LISTED RECORDS:
%%
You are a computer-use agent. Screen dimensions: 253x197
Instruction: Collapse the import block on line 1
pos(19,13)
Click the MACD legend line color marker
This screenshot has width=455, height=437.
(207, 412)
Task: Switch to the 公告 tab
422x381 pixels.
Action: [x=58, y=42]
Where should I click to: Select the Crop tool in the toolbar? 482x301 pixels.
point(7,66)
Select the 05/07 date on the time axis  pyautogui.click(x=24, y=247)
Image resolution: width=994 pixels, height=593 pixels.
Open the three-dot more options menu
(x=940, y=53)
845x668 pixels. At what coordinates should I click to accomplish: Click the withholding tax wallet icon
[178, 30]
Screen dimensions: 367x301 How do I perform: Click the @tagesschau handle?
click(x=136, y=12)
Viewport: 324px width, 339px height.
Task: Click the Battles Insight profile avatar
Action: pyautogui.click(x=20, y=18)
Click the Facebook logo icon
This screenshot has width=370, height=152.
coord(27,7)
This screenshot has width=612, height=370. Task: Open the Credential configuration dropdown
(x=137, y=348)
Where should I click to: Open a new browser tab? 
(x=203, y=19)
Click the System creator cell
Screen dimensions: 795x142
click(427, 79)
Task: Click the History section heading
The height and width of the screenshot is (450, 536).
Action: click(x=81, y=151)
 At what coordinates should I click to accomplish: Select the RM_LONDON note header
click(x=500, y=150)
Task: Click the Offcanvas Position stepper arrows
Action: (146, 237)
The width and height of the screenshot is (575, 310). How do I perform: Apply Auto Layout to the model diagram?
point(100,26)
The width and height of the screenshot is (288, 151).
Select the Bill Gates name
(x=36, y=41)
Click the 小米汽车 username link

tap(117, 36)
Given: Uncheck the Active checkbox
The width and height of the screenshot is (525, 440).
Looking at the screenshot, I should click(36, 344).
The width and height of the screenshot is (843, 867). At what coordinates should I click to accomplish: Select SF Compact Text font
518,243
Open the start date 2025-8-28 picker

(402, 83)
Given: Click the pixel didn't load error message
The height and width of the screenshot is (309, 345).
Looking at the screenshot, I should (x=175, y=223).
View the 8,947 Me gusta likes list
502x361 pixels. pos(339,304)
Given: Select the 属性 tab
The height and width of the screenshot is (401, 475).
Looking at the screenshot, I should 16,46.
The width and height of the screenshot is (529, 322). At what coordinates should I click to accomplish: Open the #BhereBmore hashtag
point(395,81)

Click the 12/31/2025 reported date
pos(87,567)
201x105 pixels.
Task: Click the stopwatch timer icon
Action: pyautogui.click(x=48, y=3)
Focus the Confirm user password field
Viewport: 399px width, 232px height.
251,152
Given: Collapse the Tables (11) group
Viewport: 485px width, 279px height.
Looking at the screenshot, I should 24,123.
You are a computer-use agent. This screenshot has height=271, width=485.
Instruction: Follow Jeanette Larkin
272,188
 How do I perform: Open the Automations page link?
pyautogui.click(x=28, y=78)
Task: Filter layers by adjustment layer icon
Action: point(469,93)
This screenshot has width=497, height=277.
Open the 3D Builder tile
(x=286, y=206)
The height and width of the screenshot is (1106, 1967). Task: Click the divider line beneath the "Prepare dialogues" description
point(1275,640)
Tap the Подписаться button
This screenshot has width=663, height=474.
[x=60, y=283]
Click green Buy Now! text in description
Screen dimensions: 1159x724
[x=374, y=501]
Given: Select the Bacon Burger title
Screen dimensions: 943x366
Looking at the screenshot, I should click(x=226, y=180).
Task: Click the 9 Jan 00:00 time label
%%
EXERCISE OBJECTIVE:
Copy each line exactly, beginning at the one with "This screenshot has width=497, height=277." and stopping after the last line of the entries. Include nothing else.

WRITTEN REPLY:
This screenshot has width=497, height=277.
Open the 3D Builder tile
(x=286, y=206)
The height and width of the screenshot is (1106, 1967). Task: Click the divider line beneath the "Prepare dialogues" description
point(1275,640)
Tap the Подписаться button
This screenshot has width=663, height=474.
[x=60, y=283]
Click green Buy Now! text in description
Screen dimensions: 1159x724
[x=374, y=501]
Given: Select the Bacon Burger title
Screen dimensions: 943x366
Looking at the screenshot, I should click(x=226, y=180).
Task: Click the 9 Jan 00:00 time label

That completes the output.